With the advancement of technology, the way in which we access and share music has changed as much as the techniques used to compose it. The ceremony of buying a record, removing it from its sleeve, placing it on the record player and carefully positioning the needle is vanishing from our cultural memory. Instead, the effortless, digital process affords instant, carefree satisfaction that extends into a certain cursory attitude towards music; any type of music can now belong in almost any area of human activity, it is not a remarkable sonic experience. While music has reached a peak in accessibility with Youtube, Spotify and Lastfm available at the click of a mouse, the real deal has become less accessible, as live performance remains an expensive and elitist venture, calling for the recent trend seen with NONCLASSICAL, Bold Tendencies and Vocal Futures.
Despite her enormous success with a sell-out in Peckham, Kate asserts that ‘to make long term changes, music education in state schools really needs to change. That real change will have to come from younger generations of players and composers, rather than from institutionalised outreach projects.’ While organisations such as the National Youth Theatre, Choir and Orchestra are providing experiences which are becoming increasingly unavailable in state schools, the groups remain dominated by privately educated students.
In August, David Cameron turned to the former chief of the Los Angeles Police Department for strategies to deal with Britain’s disaffected youth: what he should have done is ventured further south. Venezuela’s extraordinary El Sistema project is a publicly financed voluntary sector music education programme which offers a more positive and long term solution to Cameron’s problems.
Responsible for enabling 250,000 children to attend its music schools, with an overwhelming 90 percent from poorer socioeconomic backgrounds, El Sistema employs music as the great leveller, alleviating social inequalities via the democratic nature of the symphony orchestra. This ‘old-fashioned’ practical approach to music-making is unique in its ability in encouraging self-expression and collaboration amongst young people, in a way that contemporary technological approaches to music making, which tend to be more solitary in their process, cannot. It seems acutely obvious to me that this is where the future of classical music belongs – where it is so desperately needed.

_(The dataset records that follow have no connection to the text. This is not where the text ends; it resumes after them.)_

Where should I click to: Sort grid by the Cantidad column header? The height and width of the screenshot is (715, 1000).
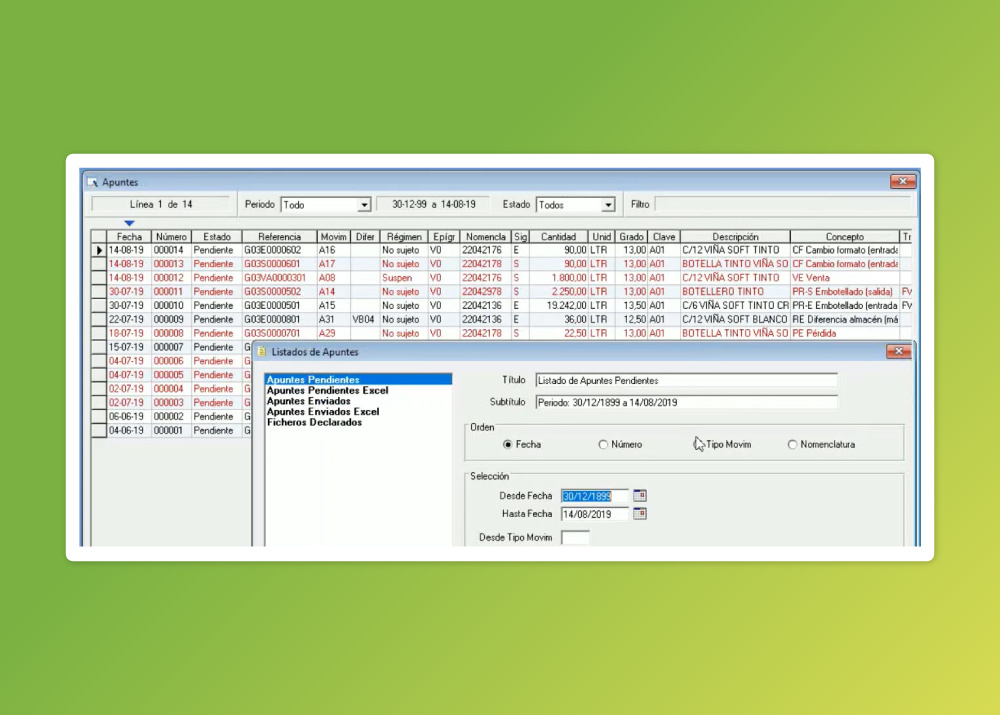pos(559,237)
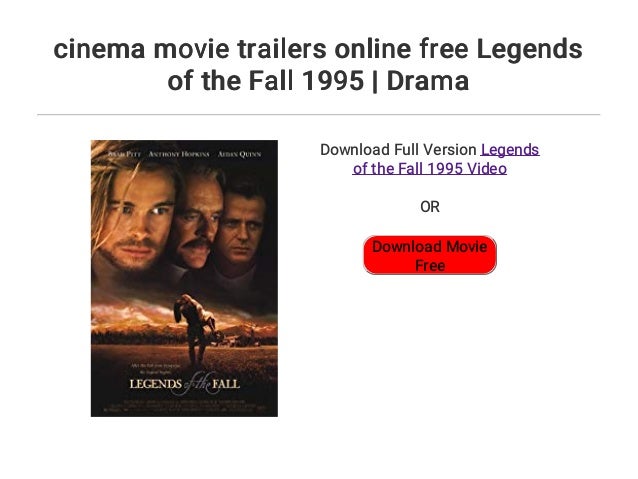Click the Anthony Hopkins name on the poster
638x479 pixels.
pyautogui.click(x=179, y=154)
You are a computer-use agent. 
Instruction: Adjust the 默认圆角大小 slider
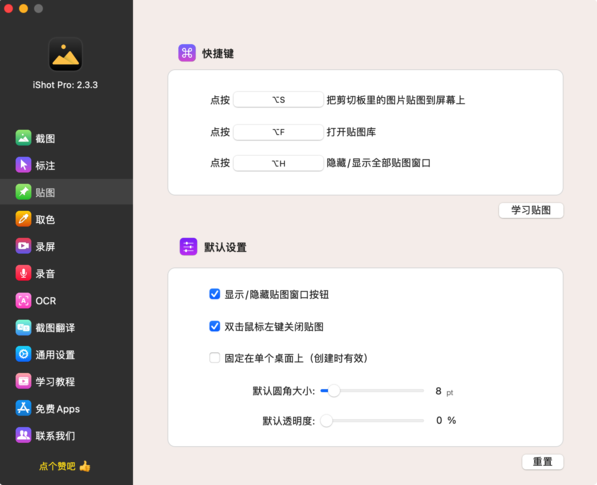(x=372, y=391)
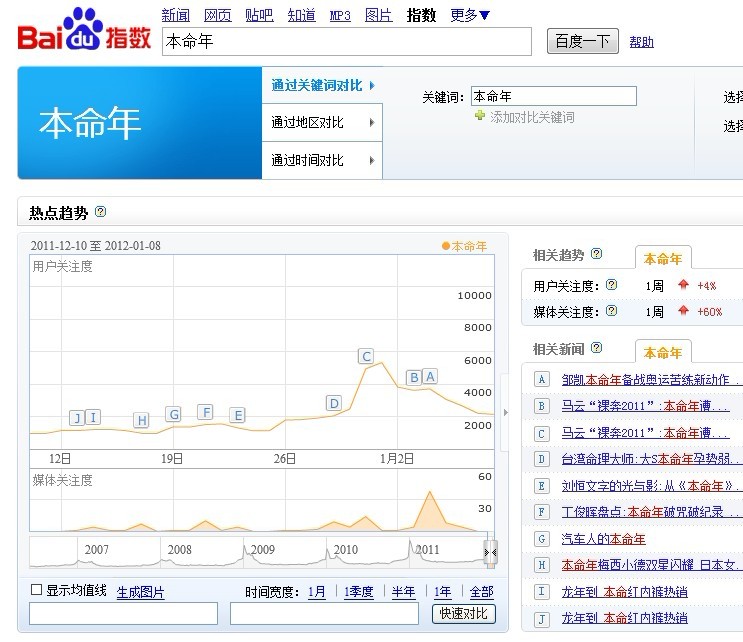Screen dimensions: 743x642
Task: Enable the 显示均值线 checkbox
Action: coord(37,590)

But for now, will technology save itself from itself? Is it possible that events advertised on social networking sites will have the power to inject some energy into our iTuned attitudes towards music, whether in government cuts or trends in concert going? Surely if we can coordinate riots up and down the country, the promotion of live performance should be almost as easy as, say, impulsively looting amid the furore of public disorder? We’ll see.